The Pick-up Truck market in the US is very lucrative and that does not harbor Innovation. With hauling capacity being the biggest selling point, Truck makers tout Ultra-large V8 engines putting out huge horsepower and torque figures. with fuel economy being a big issue today, many of the truck makers are looking to complex technologies to solve this issue. What many of them fail to realize is that smaller diesel engines can provide as much torque or more than the Big V8s and still consume less fuel.
I am fully aware the diesel engines in development by Ford and GM and its true that Chrysler is using the Mercedes 3L CDi engines in the grand Cherokee, but these are still too big and the Mercedes engine is quite expensive. Even Toyota with all their eco clout just followed Detroit when they engineered their new Tundra. To get an idea of what I’m trying to say is to look at those hatchbacks used for hauling in Europe. They rely on small diesel engines with serious torque that their petrol rivals cannot muster. Now look at the stream of progress in the diesel field from the amazing engines from Fiat and Peugeot to the high tech wonders of BMW especially their new twin turbo versions. The 3.0L 6 cylinder version produces 272hp and a mind boggling 413lbft of torque and the new 2.0L 4 cylinder version produces 204hp and 295lbft of torque. all while having a fuel economy of 35mpg and 41mpg respectively. That is some serious performance both on the torque and fuel economy fronts.

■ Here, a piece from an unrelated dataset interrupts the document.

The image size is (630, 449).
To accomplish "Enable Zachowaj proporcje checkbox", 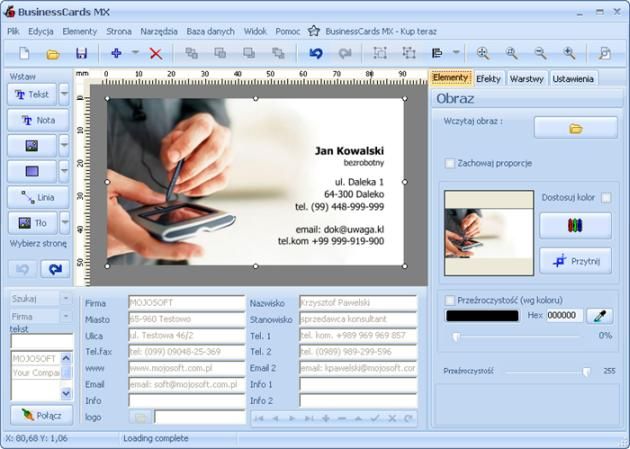I will (x=450, y=163).
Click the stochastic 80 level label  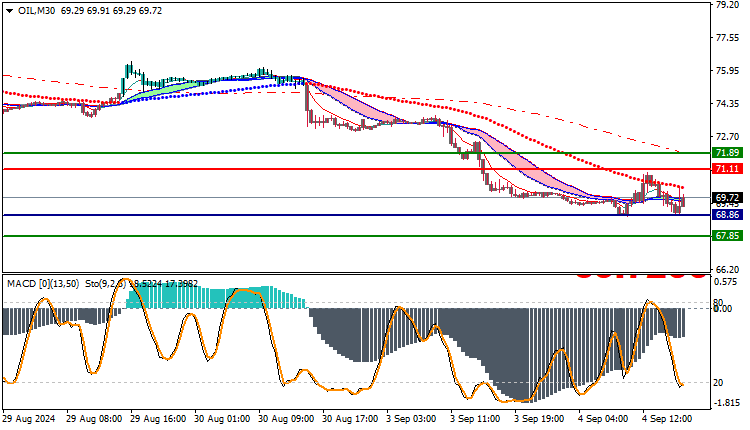(x=718, y=303)

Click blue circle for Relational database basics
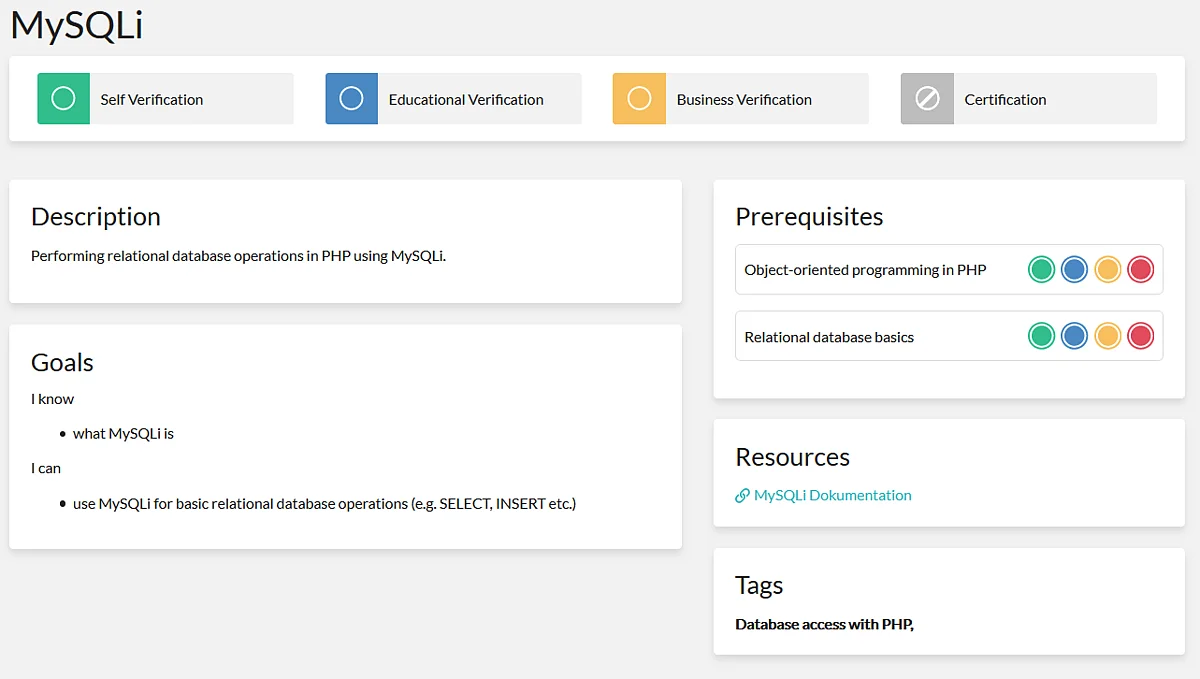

Now Imagine a Pick-up Truck with an engine in between those two a 2.5l 5 cylinder engine with 235hp and 350lbft of torque and a fuel economy of 30mpg taking the heavier weight of the Pick-up into consideration. This is very feasible and should be looked at by the Big Truck Makers. They can standardize their engines offering different states of turbo boost while using the same engine. This would save manufacturing costs and be a lot cheaper than chasing hybrids. Why Toyota did not push to take on the Pick-up Truck Market touting fuel economy is a mystery, but any Truck maker than wants to send the rest out of business should really consider small capacity diesels even if their initial price would be more expensive than the big V8s they currently use.